It is Friday and I have the week-end off so I can tune in seriously to
Lactnet ( day off?) The thread about what new moms can and can't absorb
has me thinking. You want to tell me that the lectures I give EVERY
morning to a roomful of moms may be going directly into the trash bin in
their brains?
If so then we have to rethink how to present the info. I will often
speak to moms several months after birth for various questions and they
do seem to remember certain parts of my lecture. Mostly the parts that
are funny.
I agree with Cathy (welcome back, we missed you), that you have to
choose carefully the points that you want to get across and stick with
them.

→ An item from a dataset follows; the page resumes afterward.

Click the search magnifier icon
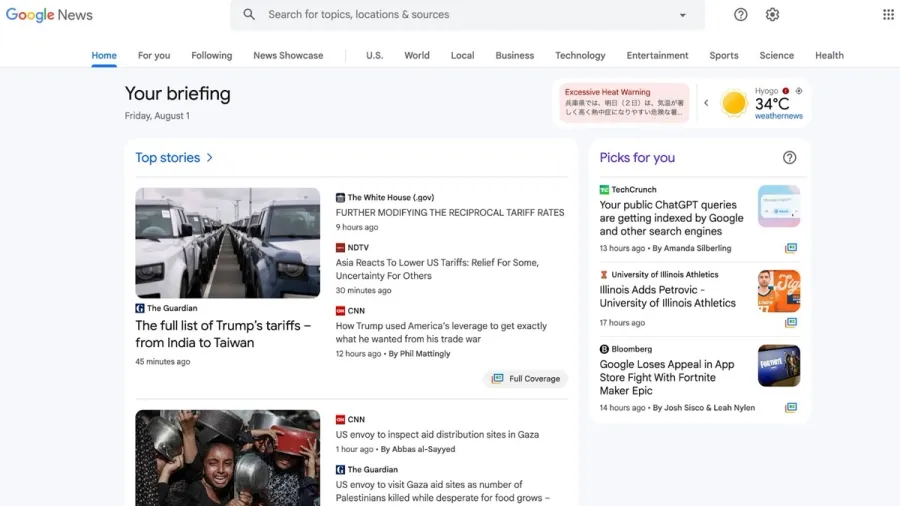 [249, 14]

Present them factually and with a sense of humour......not too
funny cause the C-section moms can't laugh.
For example, I start by telling them that they will now learn to look at
their baby and not the clock, scale, or any other instrument with
numbers to breastfeed.
So of course we do hunger cues first and after I demonstrate them, I
have everyone do them with me.......it is a riot to see a room full of
adults rooting and smacking their lips, and sucking their fists....and
they remember that forever.
Next the issue of how long on each side. For that one I ask them if
when they got married if they asked their new mother-in-law how long to
let her son eat at meals...." Should I take his plate after 5 minutes,
7, 12.5 or 20?" So if not then how do you know how long to give
him? Aha! Then we do the foremilk-hind milk issue briefly and normal
nursing patterns, but we already have them thinking watch the baby not
the clock. I also do growth spurts with husband analogies and they
laugh and remember.
Next point: signs of satiety. Also a little song and dance, stand-up
comedy, whatever wakes them up...how do you know when your husband has
had enough sex? Do you look at the clock?

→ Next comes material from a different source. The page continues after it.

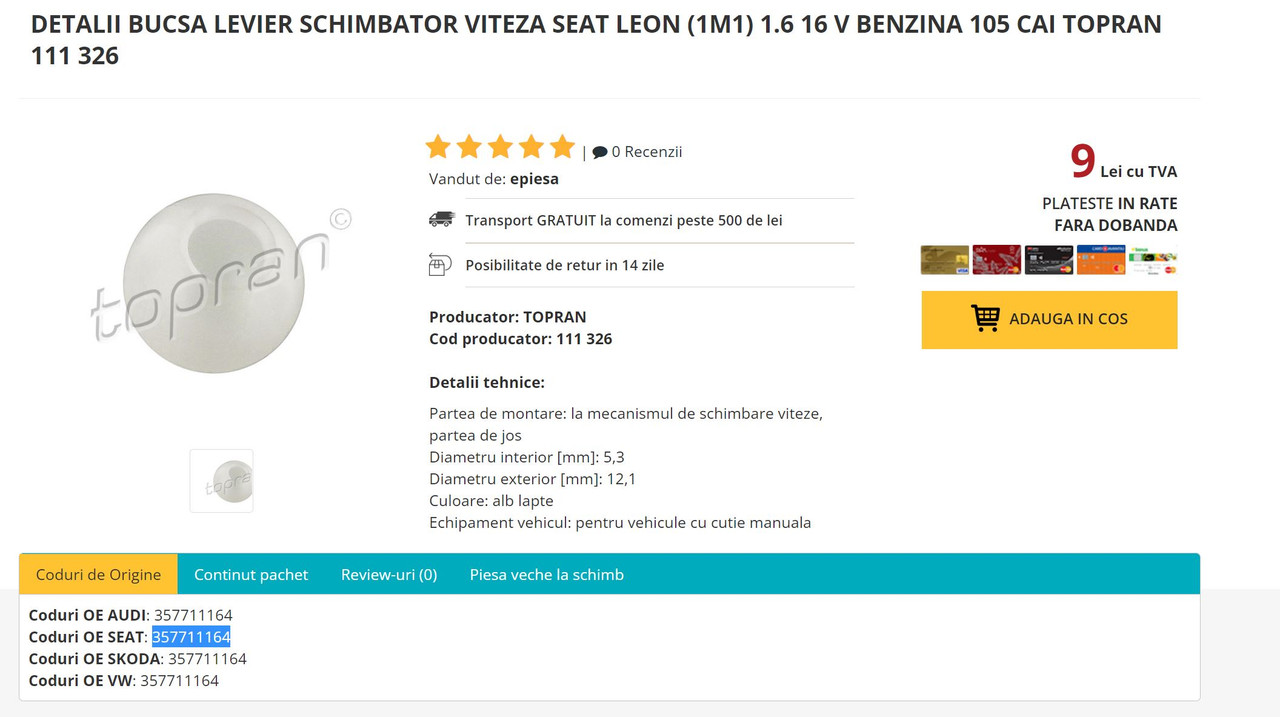Click the large Topran bushing product image

[214, 283]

This lecture is of course done with babies at breast or peacefully
sleeping on moms and I think that makes them more alert. If a baby
wakes up in the middle, we stop and get him plugged in before we
continue.
The whole thing is about an hour and those moms with problems can stay
after class or come back in an hour.
I do give out a handout, but I am afraid that it gets lost in the
hundreds of printed sheets that they get and some don't even discover it
until weeks later.
Any ideas on making handouts more user friendly, and something that
won't get lost in the confusion of the early days? Print them on a
t-shirt? On pillow cases?
Tattoo them on?
Esther Grunis, IBCLC
Tel Aviv, Israel, where winter has finally shown its cold and rainy
self!! Haven't even bothered to take the winter coats out of storage.